The task: Please put the lines below into a JSON list of strings, with one string for each line and any blank lines left out.

===== Exercise materials

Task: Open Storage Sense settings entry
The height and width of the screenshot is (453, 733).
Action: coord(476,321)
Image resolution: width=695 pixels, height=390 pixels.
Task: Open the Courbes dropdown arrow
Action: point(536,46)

==========

Finished answer:
[
  "Task: Open Storage Sense settings entry",
  "The height and width of the screenshot is (453, 733).",
  "Action: coord(476,321)",
  "Image resolution: width=695 pixels, height=390 pixels.",
  "Task: Open the Courbes dropdown arrow",
  "Action: point(536,46)"
]